* **What you will do**
Print, in exact form, the lines below from the one containing "You are a GUI" through the one containing "The width and", and omit all others.

* **Recorded information**
····················

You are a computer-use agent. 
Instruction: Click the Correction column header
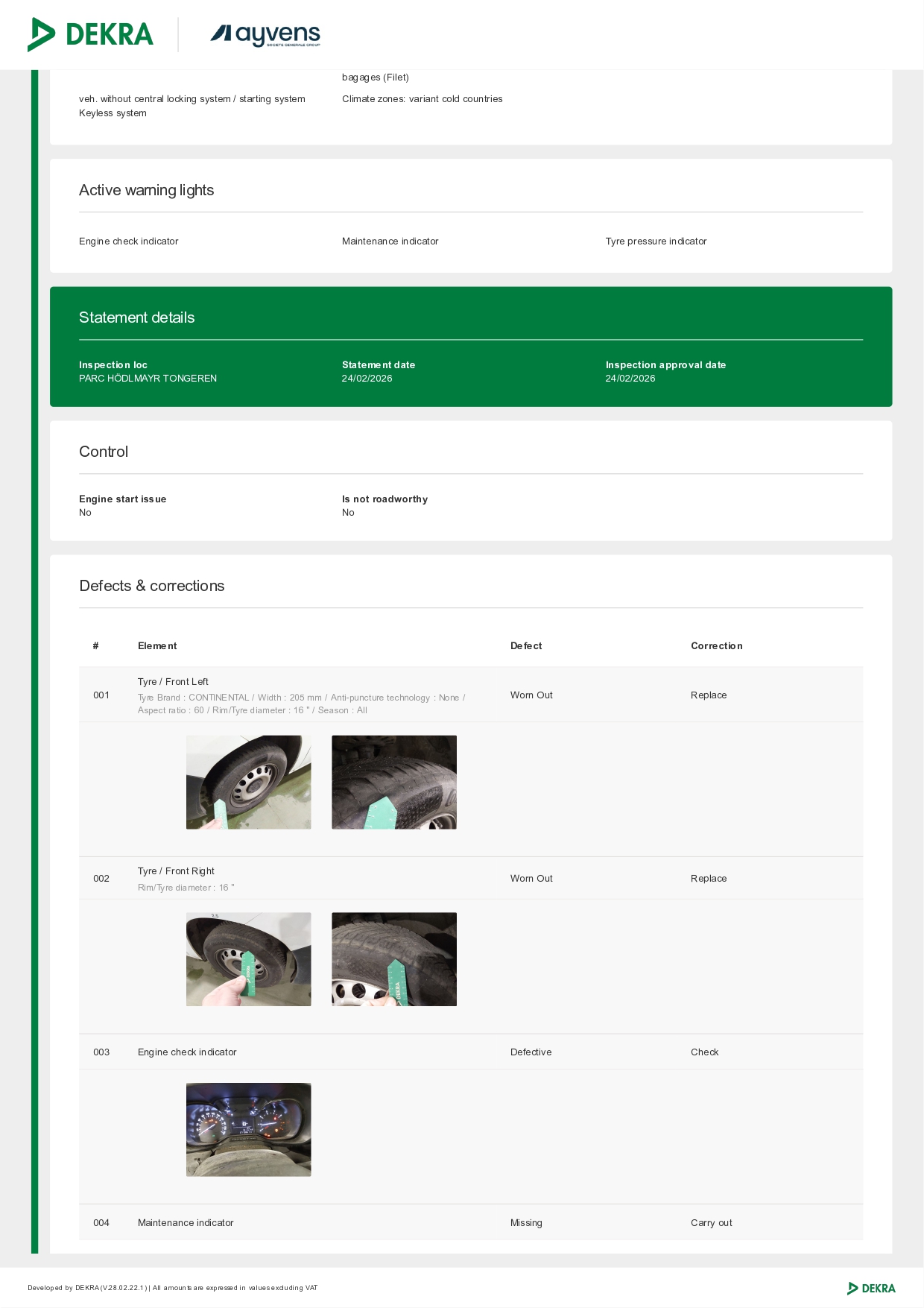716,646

····················

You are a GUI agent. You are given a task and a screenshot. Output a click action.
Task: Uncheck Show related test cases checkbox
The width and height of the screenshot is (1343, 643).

····················

* **Result of this exercise**
You are a GUI agent. You are given a task and a screenshot. Output a click action.
Task: Uncheck Show related test cases checkbox
The width and height of the screenshot is (1343, 643).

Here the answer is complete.